::: Recorded information
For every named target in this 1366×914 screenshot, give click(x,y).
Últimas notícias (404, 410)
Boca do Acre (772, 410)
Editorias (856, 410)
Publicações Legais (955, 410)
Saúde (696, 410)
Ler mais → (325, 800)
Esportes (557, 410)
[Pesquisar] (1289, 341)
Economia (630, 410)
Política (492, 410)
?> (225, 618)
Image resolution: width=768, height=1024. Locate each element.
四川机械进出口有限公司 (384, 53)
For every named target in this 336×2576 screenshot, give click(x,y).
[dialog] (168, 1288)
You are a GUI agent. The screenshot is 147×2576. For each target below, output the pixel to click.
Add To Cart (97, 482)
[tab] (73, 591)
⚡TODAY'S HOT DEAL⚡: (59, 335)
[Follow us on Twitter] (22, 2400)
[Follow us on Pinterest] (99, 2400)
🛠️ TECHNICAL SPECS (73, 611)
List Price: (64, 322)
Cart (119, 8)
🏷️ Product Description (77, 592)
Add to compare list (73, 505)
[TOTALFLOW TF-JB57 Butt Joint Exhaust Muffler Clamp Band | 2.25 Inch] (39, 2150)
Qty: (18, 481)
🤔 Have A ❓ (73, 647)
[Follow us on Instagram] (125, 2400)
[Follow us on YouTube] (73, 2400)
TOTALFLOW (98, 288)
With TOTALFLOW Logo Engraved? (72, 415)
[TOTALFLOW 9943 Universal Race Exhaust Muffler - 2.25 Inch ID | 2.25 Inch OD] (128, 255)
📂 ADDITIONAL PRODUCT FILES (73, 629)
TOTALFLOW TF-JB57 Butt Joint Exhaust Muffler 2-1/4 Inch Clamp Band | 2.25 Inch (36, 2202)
::::::
::: Recorded information
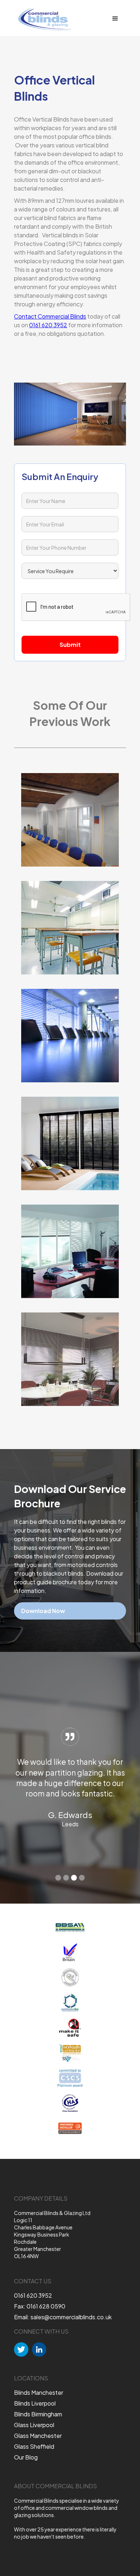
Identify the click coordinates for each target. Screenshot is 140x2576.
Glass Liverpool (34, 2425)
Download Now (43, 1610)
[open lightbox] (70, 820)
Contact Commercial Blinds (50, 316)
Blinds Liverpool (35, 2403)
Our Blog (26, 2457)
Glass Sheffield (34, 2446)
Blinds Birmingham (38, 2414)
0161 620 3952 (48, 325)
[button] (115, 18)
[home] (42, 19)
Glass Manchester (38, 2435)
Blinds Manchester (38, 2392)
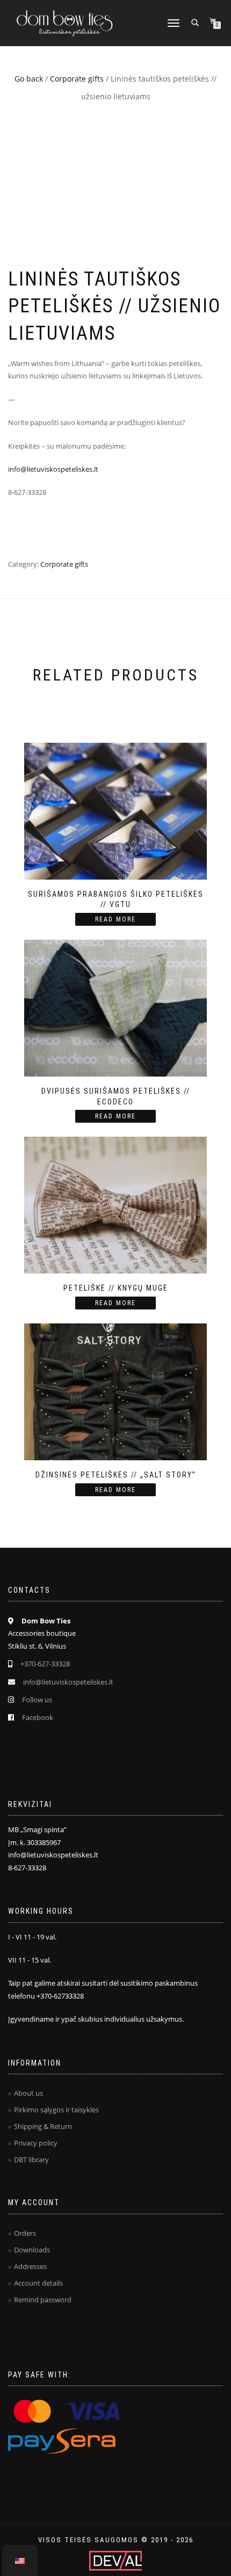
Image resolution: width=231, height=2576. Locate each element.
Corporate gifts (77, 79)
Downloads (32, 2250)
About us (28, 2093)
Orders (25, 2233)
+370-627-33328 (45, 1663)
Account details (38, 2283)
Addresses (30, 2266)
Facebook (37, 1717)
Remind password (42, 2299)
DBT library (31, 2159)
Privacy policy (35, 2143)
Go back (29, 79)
::::::
::: Recorded information
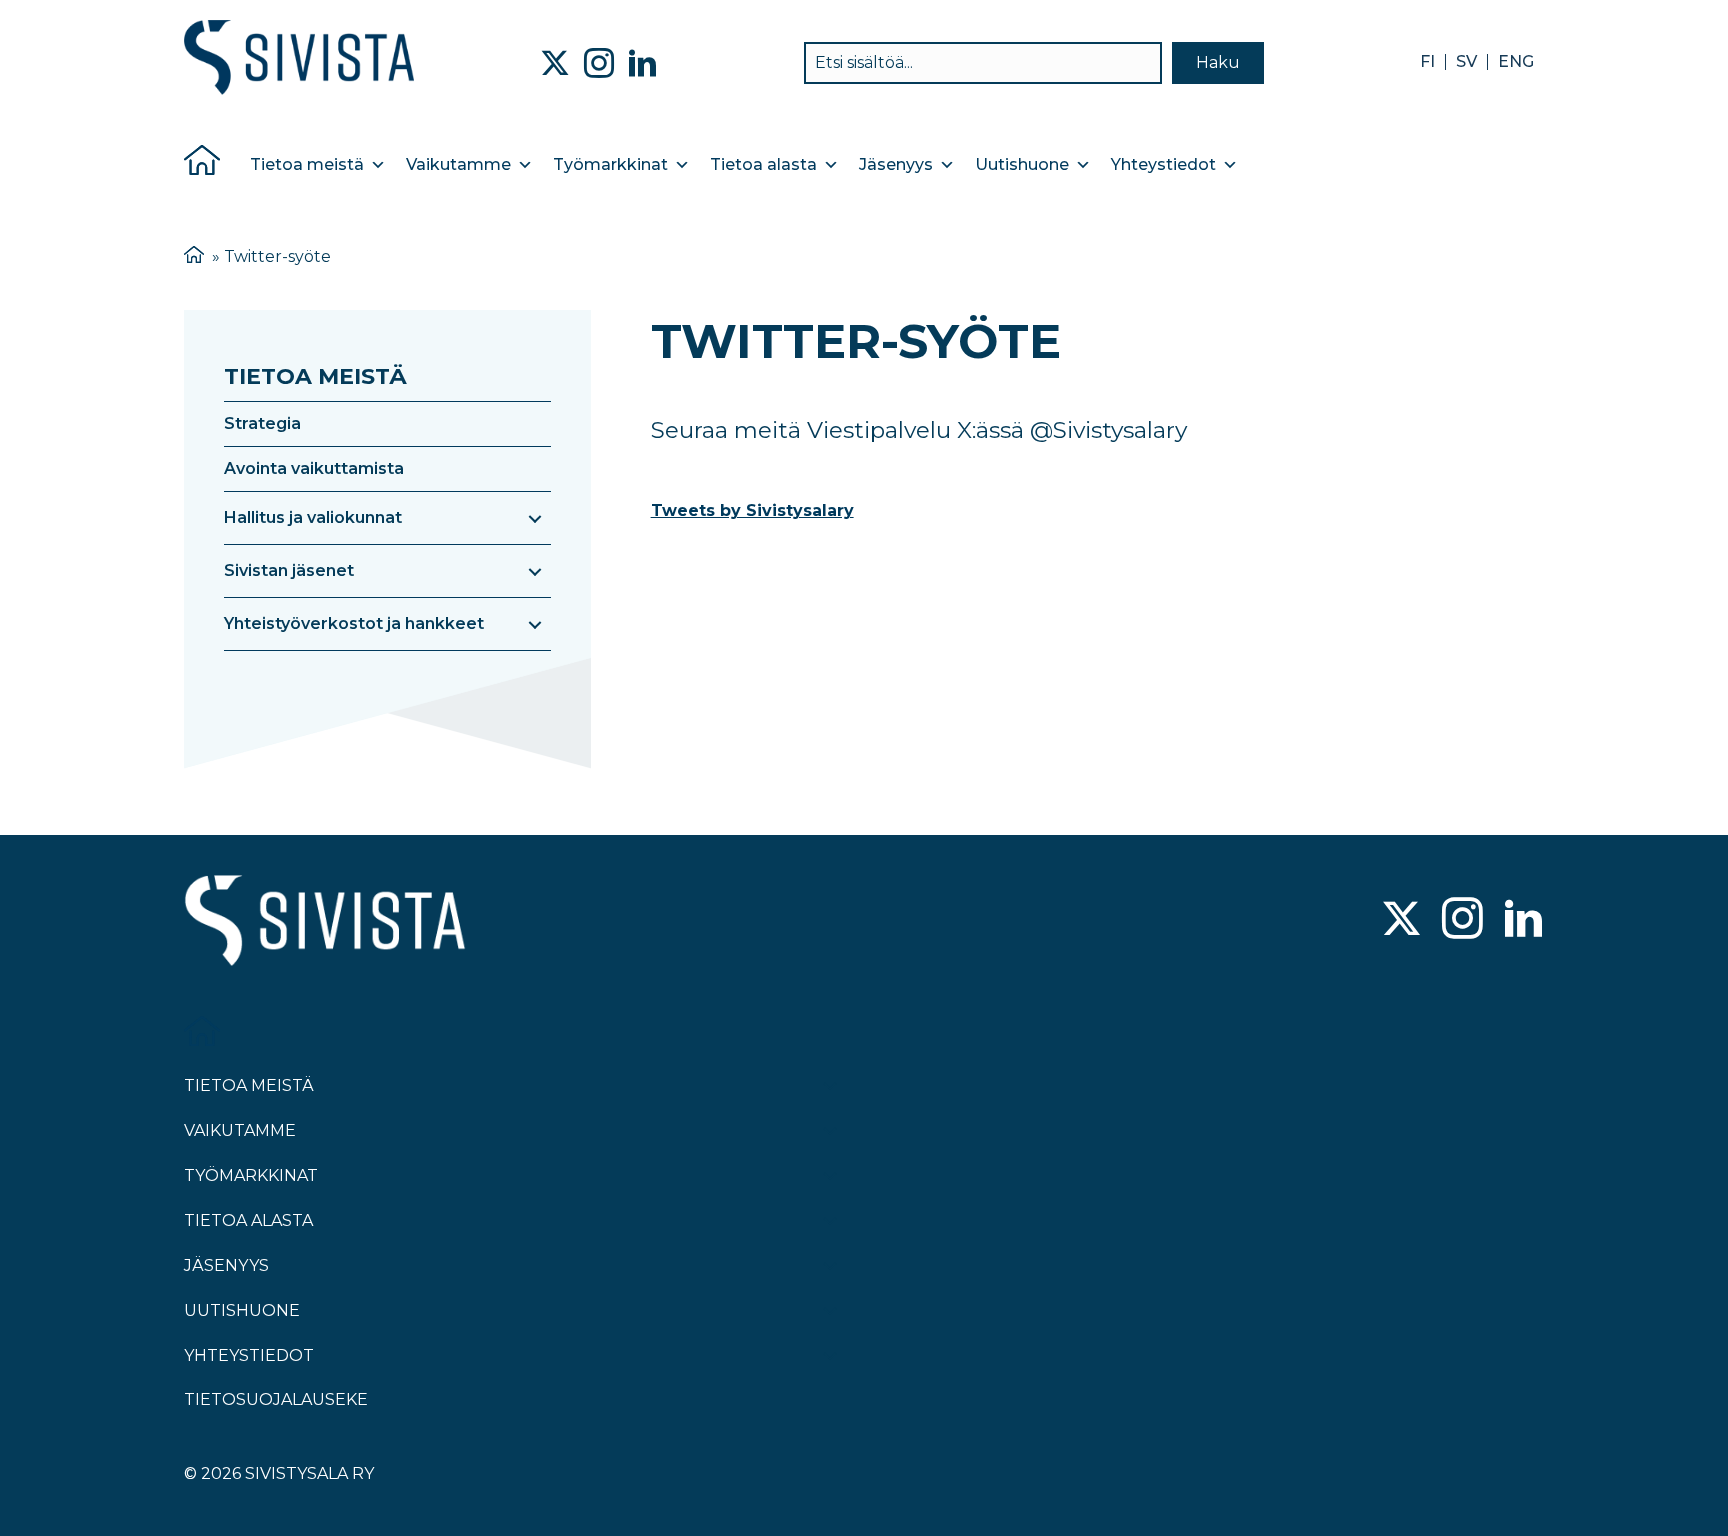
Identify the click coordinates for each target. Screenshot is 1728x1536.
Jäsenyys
::::::
■ **Exercise details**: Copy out, from the data above, each line where the string "Manchester" is present.

■ **Exercise response**:
Glass Manchester (38, 2435)
Blinds Manchester (38, 2392)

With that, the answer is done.